PythonとGoogle Speech APIで実現する音声認識の実装方法を徹底解説
音声認識は、スマートホームの自動化やAIアシスタントなど、さまざまなアプリケーションにおいて最も有用な機能の一つです。本記事では、PythonとGoogle Speech APIを組み合わせて音声認識を実装する方法を、サンプルコード付きでわかりやすく解説します。
ここでは、マイクから入力された音声をリアルタイムに認識するケースを扱います。マイクを正しく動作させるためには、いくつかのパラメータを適切に設定する必要があります。
必要なモジュールのインストール
音声認識を行うには、まず「SpeechRecognition」モジュールをインストールします。あわせて「pyaudio」もインストールしておくと、オーディオの各種モードを細かく制御できるため便利です(任意ですが導入を推奨します)。
sudo pip3 install SpeechRecognition sudo apt-get install python3-pyaudio
マイク設定の4つのポイント
1. マイクデバイスの指定
外部マイクやUSBマイクを使用する場合は、正しいデバイスを明示的に指定することでトラブルを回避できます。Linux環境では「lsusb」コマンドを実行すると、接続中のUSBデバイスの詳細情報を確認できます。
2. チャンクサイズ(Chunk Size)
チャンクサイズは、一度に読み込むデータ量を指定するパラメータです。1024や2048など、2のべき乗となる数値を設定します。

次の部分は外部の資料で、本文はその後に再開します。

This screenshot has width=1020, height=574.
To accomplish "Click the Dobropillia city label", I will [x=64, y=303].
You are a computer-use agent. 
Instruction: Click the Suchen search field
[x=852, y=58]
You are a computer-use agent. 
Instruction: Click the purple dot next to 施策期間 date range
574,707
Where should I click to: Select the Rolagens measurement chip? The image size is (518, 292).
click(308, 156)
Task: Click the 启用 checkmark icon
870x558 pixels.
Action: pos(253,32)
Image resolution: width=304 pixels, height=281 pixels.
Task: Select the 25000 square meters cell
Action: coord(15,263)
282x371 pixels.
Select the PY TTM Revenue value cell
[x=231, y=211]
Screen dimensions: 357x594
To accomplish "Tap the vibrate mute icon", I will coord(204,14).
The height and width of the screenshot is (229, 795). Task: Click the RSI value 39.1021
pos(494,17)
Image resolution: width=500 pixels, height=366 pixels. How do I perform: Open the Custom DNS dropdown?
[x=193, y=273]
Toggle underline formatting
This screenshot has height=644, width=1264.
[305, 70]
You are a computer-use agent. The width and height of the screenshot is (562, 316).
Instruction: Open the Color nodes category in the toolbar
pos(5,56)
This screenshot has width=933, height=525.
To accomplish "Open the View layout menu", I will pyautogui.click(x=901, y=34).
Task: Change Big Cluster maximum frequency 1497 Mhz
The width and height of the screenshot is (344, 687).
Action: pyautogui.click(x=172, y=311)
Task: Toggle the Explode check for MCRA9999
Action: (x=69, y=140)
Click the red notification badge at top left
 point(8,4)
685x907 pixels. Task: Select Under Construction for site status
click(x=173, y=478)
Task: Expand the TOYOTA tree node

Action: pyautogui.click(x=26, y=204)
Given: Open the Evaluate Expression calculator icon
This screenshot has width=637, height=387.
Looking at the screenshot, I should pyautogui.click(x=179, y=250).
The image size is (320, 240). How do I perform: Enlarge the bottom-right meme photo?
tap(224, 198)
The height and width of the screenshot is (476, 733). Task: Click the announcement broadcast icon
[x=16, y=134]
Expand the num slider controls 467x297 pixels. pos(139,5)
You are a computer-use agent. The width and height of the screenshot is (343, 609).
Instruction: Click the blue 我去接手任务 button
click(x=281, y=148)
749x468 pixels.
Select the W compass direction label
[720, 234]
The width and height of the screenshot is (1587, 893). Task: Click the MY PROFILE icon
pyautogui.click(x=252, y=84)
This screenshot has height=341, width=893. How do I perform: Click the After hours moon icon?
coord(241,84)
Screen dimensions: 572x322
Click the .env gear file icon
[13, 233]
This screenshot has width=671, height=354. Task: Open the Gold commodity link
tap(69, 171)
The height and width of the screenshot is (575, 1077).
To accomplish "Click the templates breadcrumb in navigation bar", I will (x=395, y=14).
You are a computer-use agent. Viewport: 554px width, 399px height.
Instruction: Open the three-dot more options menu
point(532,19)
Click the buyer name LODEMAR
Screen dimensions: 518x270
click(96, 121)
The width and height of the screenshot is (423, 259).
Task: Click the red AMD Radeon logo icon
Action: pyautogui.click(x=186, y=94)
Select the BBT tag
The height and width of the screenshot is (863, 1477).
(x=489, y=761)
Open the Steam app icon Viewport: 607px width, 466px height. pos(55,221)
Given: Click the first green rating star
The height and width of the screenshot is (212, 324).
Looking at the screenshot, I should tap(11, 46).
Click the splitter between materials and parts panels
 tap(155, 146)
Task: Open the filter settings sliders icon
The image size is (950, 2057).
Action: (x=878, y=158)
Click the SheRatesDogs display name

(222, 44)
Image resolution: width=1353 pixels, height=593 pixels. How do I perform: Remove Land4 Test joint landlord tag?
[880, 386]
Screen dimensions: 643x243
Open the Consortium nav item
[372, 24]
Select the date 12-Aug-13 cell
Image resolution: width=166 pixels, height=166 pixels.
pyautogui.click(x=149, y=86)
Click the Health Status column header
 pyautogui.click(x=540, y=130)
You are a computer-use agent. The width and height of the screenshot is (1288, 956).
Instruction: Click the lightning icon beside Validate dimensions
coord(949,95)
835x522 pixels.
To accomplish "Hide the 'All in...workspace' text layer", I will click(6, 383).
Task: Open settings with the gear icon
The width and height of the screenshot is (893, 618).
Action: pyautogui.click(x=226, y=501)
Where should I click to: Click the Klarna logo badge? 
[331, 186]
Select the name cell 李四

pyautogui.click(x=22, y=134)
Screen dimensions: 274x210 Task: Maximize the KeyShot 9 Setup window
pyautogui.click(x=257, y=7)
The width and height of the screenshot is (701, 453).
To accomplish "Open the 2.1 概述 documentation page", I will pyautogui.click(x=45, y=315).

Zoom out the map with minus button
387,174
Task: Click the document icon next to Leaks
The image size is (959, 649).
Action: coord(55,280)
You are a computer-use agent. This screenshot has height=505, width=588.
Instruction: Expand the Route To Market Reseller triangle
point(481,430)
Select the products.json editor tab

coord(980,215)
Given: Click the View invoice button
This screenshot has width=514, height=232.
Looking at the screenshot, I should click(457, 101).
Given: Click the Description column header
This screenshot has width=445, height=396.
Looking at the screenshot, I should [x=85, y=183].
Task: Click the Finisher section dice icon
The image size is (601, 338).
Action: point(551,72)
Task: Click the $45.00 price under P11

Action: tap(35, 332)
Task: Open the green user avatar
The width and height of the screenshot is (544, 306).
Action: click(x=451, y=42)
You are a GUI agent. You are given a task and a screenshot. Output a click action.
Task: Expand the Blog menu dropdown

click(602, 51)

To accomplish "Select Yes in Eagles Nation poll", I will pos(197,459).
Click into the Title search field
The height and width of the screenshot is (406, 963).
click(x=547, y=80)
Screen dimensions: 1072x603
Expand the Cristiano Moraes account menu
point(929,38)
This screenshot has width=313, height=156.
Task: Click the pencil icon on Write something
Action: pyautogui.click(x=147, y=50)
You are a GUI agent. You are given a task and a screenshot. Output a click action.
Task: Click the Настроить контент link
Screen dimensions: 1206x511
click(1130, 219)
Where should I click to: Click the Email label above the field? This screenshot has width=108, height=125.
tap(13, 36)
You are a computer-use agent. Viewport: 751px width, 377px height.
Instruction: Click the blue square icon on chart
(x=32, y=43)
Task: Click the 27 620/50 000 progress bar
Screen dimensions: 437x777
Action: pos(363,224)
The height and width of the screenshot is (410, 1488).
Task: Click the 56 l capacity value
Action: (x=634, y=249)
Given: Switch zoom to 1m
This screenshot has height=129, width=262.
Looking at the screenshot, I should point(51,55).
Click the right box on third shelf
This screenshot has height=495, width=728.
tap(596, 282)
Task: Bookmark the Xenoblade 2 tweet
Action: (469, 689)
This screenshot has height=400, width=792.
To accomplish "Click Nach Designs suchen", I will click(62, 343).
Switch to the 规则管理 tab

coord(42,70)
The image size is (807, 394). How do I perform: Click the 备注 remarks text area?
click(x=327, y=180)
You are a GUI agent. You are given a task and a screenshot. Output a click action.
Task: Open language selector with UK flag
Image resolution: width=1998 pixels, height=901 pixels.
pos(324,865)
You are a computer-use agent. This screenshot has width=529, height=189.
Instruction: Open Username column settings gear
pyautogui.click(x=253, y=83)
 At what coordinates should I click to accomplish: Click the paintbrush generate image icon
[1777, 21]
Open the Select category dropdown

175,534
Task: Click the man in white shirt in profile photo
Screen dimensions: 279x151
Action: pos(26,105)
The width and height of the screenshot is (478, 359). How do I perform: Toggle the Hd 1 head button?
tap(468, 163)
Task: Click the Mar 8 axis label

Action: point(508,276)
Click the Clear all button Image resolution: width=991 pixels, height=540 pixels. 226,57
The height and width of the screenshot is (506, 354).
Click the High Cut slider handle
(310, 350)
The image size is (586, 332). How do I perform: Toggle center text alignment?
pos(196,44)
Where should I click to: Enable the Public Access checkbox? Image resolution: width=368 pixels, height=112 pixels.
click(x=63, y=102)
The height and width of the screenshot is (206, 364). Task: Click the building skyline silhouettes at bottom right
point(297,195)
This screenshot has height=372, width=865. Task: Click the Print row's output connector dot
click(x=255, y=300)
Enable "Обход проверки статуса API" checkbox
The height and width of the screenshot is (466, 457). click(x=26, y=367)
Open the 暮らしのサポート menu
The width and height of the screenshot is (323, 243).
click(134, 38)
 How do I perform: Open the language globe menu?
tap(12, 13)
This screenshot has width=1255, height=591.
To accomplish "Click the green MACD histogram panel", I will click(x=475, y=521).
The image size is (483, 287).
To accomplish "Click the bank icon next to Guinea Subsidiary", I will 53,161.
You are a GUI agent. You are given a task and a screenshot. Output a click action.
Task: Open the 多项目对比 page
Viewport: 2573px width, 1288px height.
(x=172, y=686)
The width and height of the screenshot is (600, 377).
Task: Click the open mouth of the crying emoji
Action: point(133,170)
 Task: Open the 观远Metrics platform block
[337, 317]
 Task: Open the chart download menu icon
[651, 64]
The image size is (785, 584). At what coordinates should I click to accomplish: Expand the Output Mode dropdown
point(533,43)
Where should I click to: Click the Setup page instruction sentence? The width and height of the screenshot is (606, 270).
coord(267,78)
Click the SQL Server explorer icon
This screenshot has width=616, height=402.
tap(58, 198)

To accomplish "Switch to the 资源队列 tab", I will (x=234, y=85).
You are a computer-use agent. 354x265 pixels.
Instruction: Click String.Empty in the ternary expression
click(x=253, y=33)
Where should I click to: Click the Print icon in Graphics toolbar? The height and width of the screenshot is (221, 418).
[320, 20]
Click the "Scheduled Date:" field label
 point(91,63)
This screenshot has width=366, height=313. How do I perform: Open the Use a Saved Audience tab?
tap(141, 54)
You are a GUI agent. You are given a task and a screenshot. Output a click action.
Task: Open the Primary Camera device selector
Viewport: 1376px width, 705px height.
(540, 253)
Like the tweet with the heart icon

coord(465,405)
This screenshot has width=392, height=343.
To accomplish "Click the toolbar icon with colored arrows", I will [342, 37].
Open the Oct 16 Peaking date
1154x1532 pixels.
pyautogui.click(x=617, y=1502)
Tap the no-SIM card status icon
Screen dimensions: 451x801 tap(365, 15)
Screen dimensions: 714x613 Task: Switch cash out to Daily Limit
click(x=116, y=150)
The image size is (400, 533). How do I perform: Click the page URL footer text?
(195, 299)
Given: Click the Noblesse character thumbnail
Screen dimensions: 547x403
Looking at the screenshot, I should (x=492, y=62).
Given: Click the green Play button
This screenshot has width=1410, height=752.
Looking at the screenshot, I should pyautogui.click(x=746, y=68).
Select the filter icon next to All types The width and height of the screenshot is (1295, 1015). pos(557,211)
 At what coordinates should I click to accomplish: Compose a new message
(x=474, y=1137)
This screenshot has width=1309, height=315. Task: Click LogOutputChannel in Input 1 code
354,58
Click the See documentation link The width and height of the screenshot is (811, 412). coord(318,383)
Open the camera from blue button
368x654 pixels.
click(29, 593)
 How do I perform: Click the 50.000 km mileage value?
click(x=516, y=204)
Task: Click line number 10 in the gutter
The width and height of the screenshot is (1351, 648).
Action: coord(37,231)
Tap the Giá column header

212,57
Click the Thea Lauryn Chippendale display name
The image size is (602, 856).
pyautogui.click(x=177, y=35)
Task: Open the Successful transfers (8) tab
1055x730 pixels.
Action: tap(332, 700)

3. サンプリングレート(Sampling Rate)
サンプリングレートは、音声データをどの頻度で記録して処理するかを決める重要な設定項目です。
4. 環境ノイズへの対応
周囲には避けられない環境ノイズが存在するため、事前に環境騒音(ambient noise)を測定・補正することで、目的の音声だけを正確に拾えるようになります。
音声認識の基本的な処理手順
- マイクに関する各種情報を取得する
- チャンクサイズ、サンプリングレート、環境ノイズ補正などを設定してマイクを初期化する
- 音声入力を待機する
- 音声が認識されればテキストへ変換し、失敗した場合はエラーを発生させる
- 処理を終了する
実装例①:マイクからの音声認識
import speech_recognition as spreg
# サンプリングレートとデータサイズを設定
sample_rate = 48000
data_size = 8192
recog = spreg.Recognizer()
with spreg.Microphone(sample_rate=sample_rate, chunk_size=data_size) as source:
recog.adjust_for_ambient_noise(source)
print('Tell Something: ')
speech = recog.listen(source)
try:
text = recog.recognize_google(speech)
print('You have said: ' + text)
except spreg.UnknownValueError:
print('Unable to recognize the audio')
except spreg.RequestError as e:
print("Request error from Google Speech Recognition service; {}".format(e))
実行結果
$ python3 318.speech_recognition.py Tell Something: You have said: here we are considering the asymptotic notation Pico to calculate the upper bound of the time complexity so then the definition of the big O notation is like this one $
このように、話しかけた内容が自動的にテキストへ変換されます。なお、recognize_google()はGoogleのWebサービスを利用するため、実行時にはインターネット接続が必要になる点に注意してください。
実装例②:音声ファイルからの文字起こし
マイクを使わずに、録音済みの音声ファイルを入力としてテキスト化することも可能です。ファイルを読み込む際は、listen()の代わりにrecord()メソッドを使用します。
import speech_recognition as spreg
sound_file = 'sample_audio.wav'
recog = spreg.Recognizer()
with spreg.AudioFile(sound_file) as source:
speech = recog.record(source) # listenの代わりにrecordを使用
try:
text = recog.recognize_google(speech)
print('The file contains: ' + text)
except spreg.UnknownValueError:
print('Unable to recognize the audio')
except spreg.RequestError as e:
print("Request error from Google Speech Recognition service; {}".format(e))
実行結果
$ python3 318a.speech_recognition_file.py The file contains: staying ahead of the curve demand planning new technology it also helps you progress in your career $
このように、SpeechRecognitionモジュールを使えば、マイク入力でも音声ファイルでも、ほんの数行のコードで高精度な音声認識を実装できます。エラーハンドリング(UnknownValueErrorやRequestError)を適切に行うことで、より堅牢なアプリケーションを構築できます。